Bergdahl told Boal that many of his social issues stem from his upbringing in rural Idaho. He grew up alone, he says, homeschooled by his mother in their house on the outskirts of town. He struggled to read, and was a poor student, so ended up spending much of his time wandering the woods, “by myself, taking care of myself.”
But once he fell in with the Harrison family in his late teens, he seems to have found a place. The family owned a coffee shop in town, and Bergdahl worked there acting as a kind of security guard. He also began to experiment socially, trying on roles to see what might fit. He would do things like tape his mouth shut for days at a time, punch trees and bricks to toughen up his hands, and devour books on philosophy and religion.

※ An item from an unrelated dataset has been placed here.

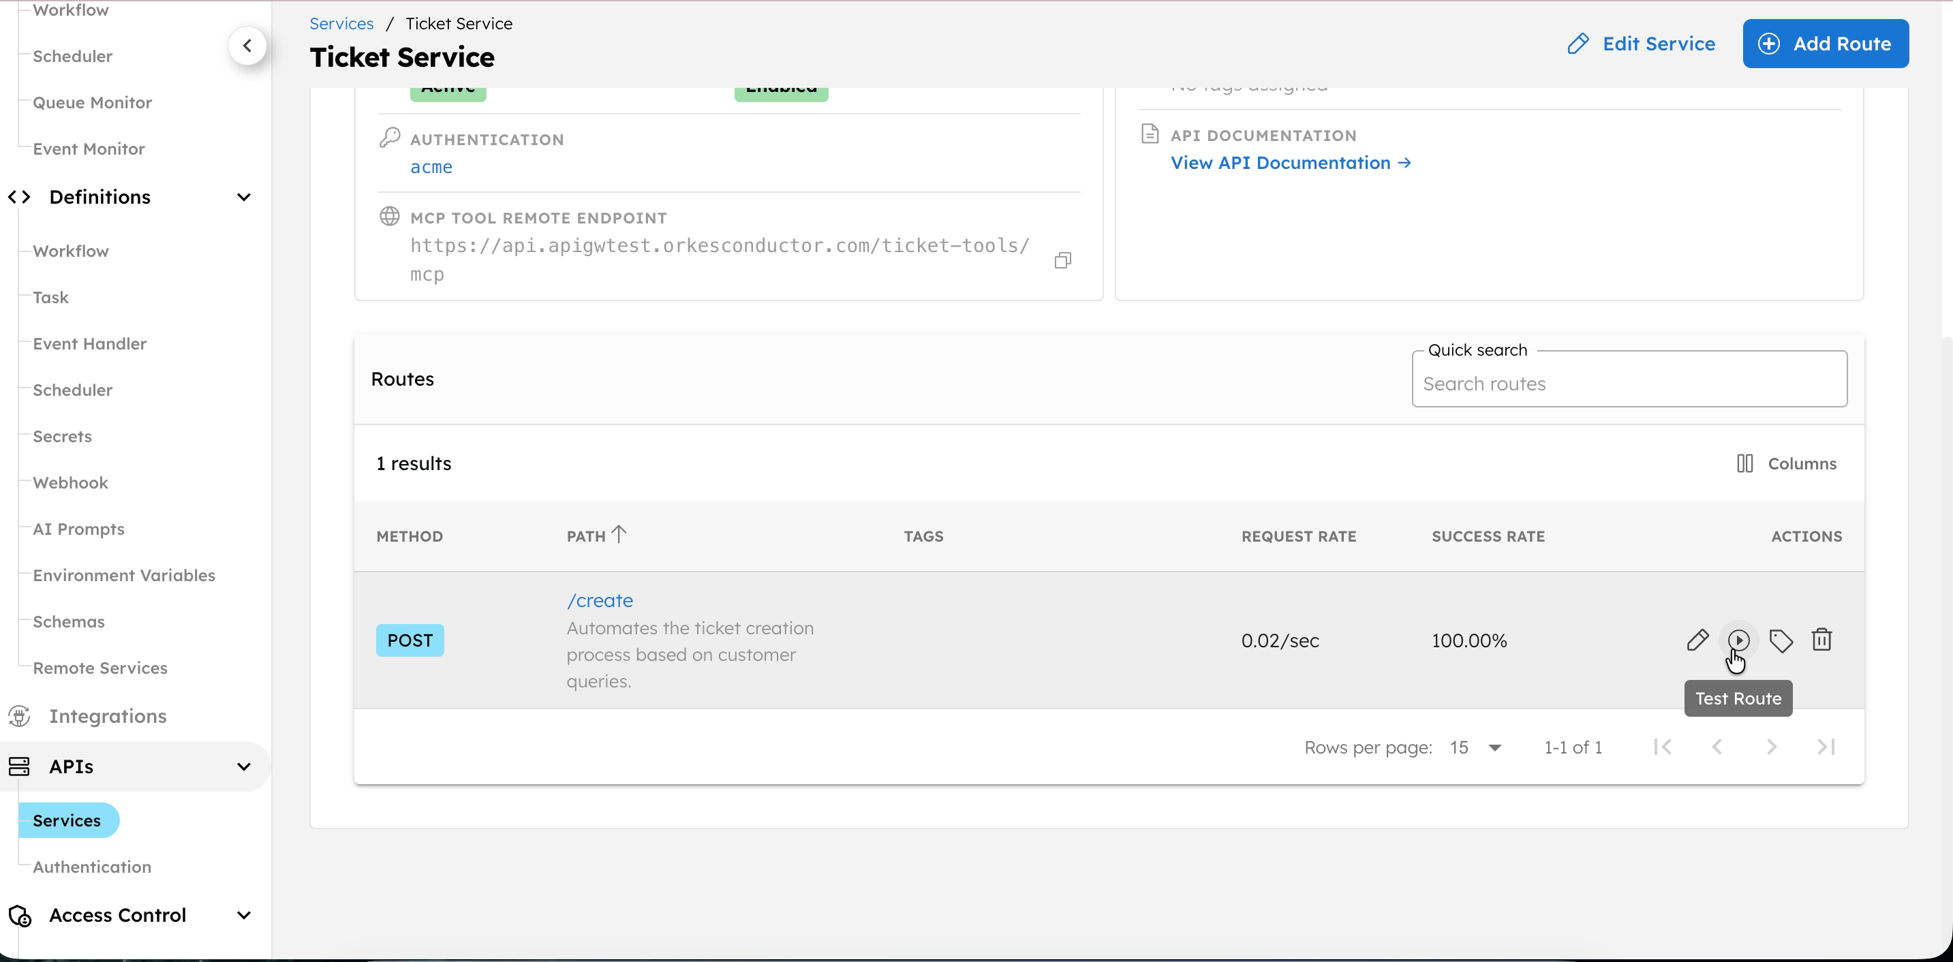Click the trash delete route icon

(x=1821, y=640)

After his teen years bouncing between jobs on fishing boats and throughout the northwest, he finally left Idaho for France to try and join the French Foreign Legion. No one is certain exactly what happened while he was there, but he came back after a matter of days, refusing to talk about the experience.
It was Kim Harrison who encouraged him to join the Coast Guard when he told her he wanted to join the military, as she thought it might be a better fit for him than the Army or Marine Corps. He shipped off to Coast Guard boot camp in January 2006, but like his trip to France, things didn’t work out. Harrison said his letters to her were “desperate” and “rambling,” and he was having a hard time adjusting. Finally, during his third week of training, he was found on the floor of the barracks, curled in the fetal position shaking and crying, and was soon discharged for “adjustment disorder with depression.”
By May 2008, still itching to see the world and live the heroic life he had dreamed up for himself, Bergdahl walked into an Army recruiting office in Boise, Idaho, to fill out papers for enlistment. At the time — in the midst of some of the heaviest fighting in Iraq, and with talk of ramping up in Afghanistan — the Army was regularly issuing waivers for recruits with legal or mental health issues that would have previously kept them out of the service. “I thought I was in a much better position” mentally, Bergdahl said.
All Bergdahl had to do to put the stain of his Coast Guard failure behind him was write a letter explaining that he had matured, and was ready for the challenge. Apparently, no one in the Army ever saw the notes on his record about his mental health discharge. A little over a year later, he was gone, walking alone in Afghanistan.
Note: The folks at Serial have split this week’s podcast into two episodes, with the second installment coming Friday.